やること =>
a. 提示文のうち、「2024/03/25/月」を含む語句から始めて「應義塾大学病院を訪ねました。」の後までを、一字も変えずに出力せよ。
b. 次の(i)〜(iii)が提示文と合うかどうかを、それぞれ「はい」か「いいえ」で答えよ。判断の決め手となる提示文の語句も、そのまま引用して添えること。(i) 研修は計10名を対象とした7週間のもので、そのうち1週間をメディヴァが担当した。(ii) 「エジプト・日本教育パートナーシップ」は2018年に締結された。(iii) 見学先は慶應義塾大学病院AIホスピタルだった。

提示文 =>
——

2024/03/25/月

大石佳能子の「ヘルスケアの明日を語る」

エジプトから医師らが来日!AIホスピタルでの研修

エジプトの方々を伴って、慶應義塾大学病院AIホスピタルの見学に行ってきました。「エジプト人医師 病院管理・保健システム研修」の一環で、病院長や医長、管理部門長など計10名を対象とした7週間の研修のうち、1週間をメディヴァが担当しました。
エジプトでは、教育・保健分野の人材育成が急務となっているために、2016年2月には日本、エジプト両政府の間で、「エジプト・日本教育パートナーシップ」(EJEP)が締結されました。技術協力と有償資金協力を通して、日本の教育システムをエジプトに応用し普及することを包括的に支援実施します。メディヴァへの期待は、医療分野における、先進的な取り組みと病院経営・運営に関する見学と講義です。その一環で慶應義塾大学病院を訪ねました。

——

データ抜粋 =>
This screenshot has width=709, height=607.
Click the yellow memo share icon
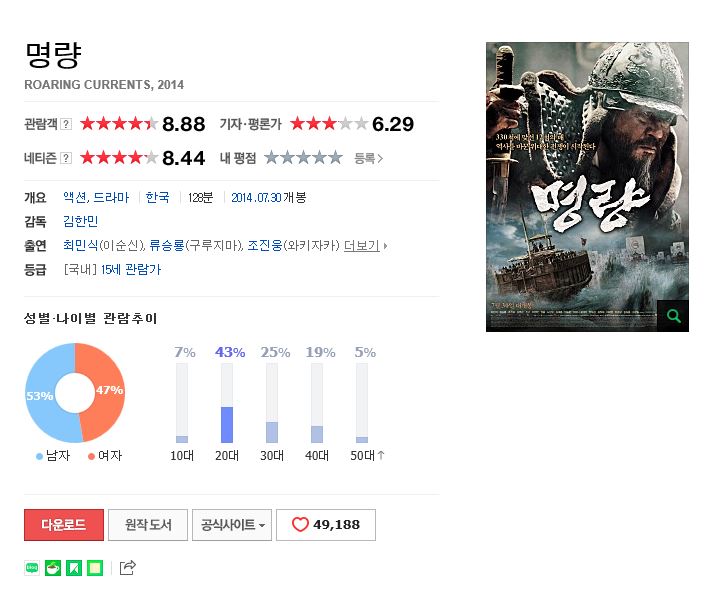coord(95,568)
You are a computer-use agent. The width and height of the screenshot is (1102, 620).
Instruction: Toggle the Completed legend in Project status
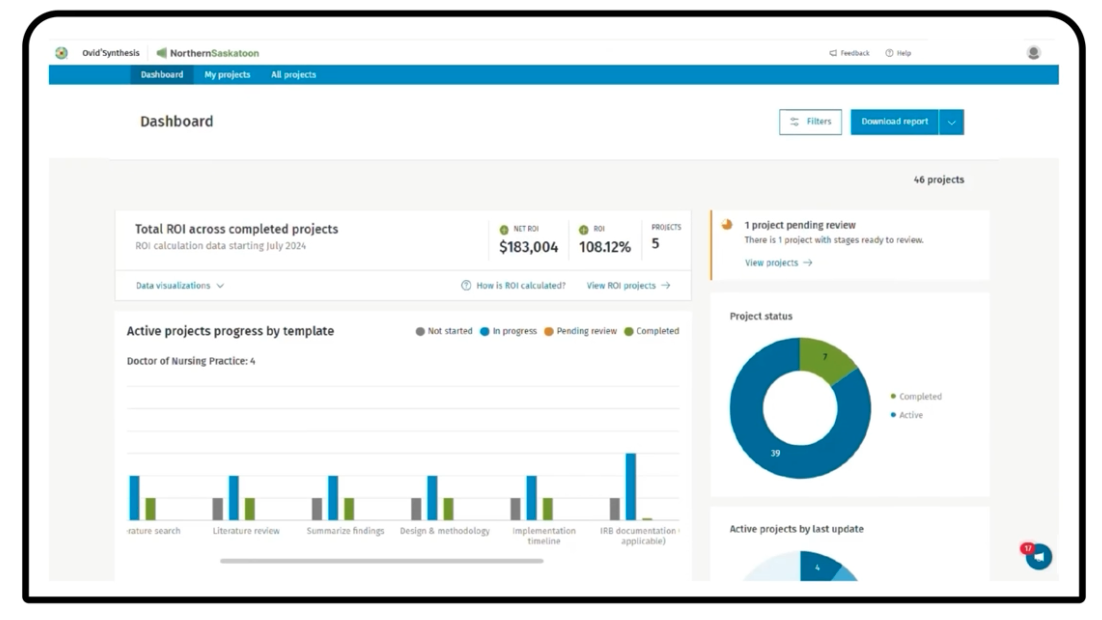pyautogui.click(x=915, y=396)
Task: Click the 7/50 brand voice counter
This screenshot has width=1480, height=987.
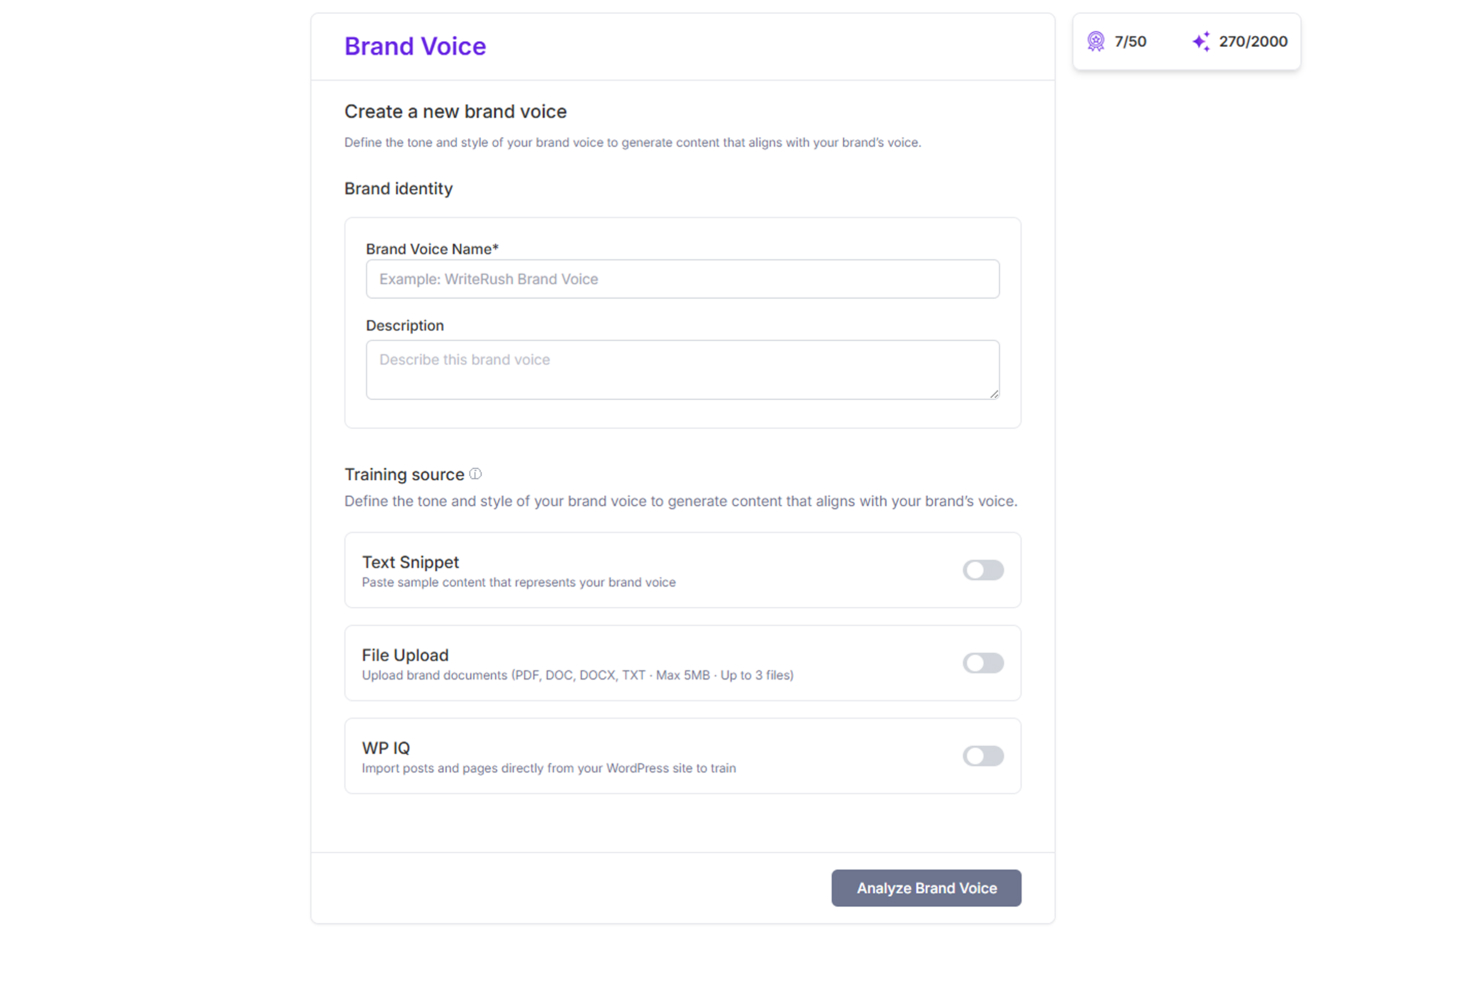Action: [x=1130, y=41]
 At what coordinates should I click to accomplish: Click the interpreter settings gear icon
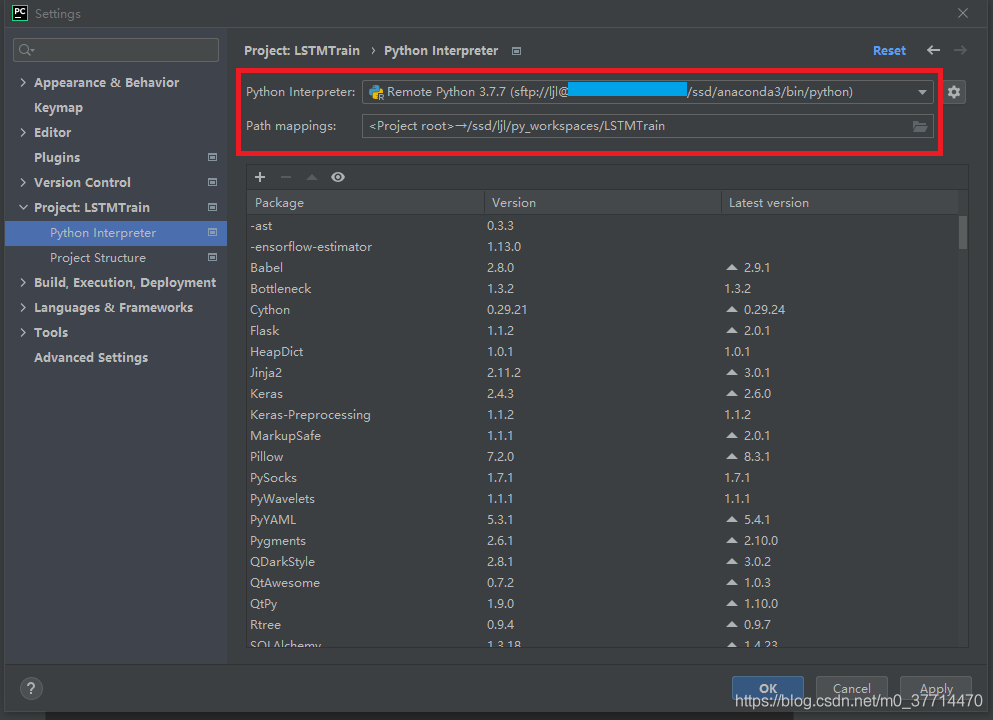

——

以下解答 =>
a.
2024/03/25/月

大石佳能子の「ヘルスケアの明日を語る」

エジプトから医師らが来日!AIホスピタルでの研修

エジプトの方々を伴って、慶應義塾大学病院AIホスピタルの見学に行ってきました。「エジプト人医師 病院管理・保健システム研修」の一環で、病院長や医長、管理部門長など計10名を対象とした7週間の研修のうち、1週間をメディヴァが担当しました。
エジプトでは、教育・保健分野の人材育成が急務となっているために、2016年2月には日本、エジプト両政府の間で、「エジプト・日本教育パートナーシップ」(EJEP)が締結されました。技術協力と有償資金協力を通して、日本の教育システムをエジプトに応用し普及することを包括的に支援実施します。メディヴァへの期待は、医療分野における、先進的な取り組みと病院経営・運営に関する見学と講義です。その一環で慶應義塾大学病院を訪ねました。

b.
(i) はい。「病院長や医長、管理部門長など計10名を対象とした7週間の研修のうち、1週間をメディヴァが担当しました」
(ii) いいえ。「2016年2月には日本、エジプト両政府の間で、「エジプト・日本教育パートナーシップ」(EJEP)が締結されました」
(iii) はい。「慶應義塾大学病院AIホスピタルの見学に行ってきました」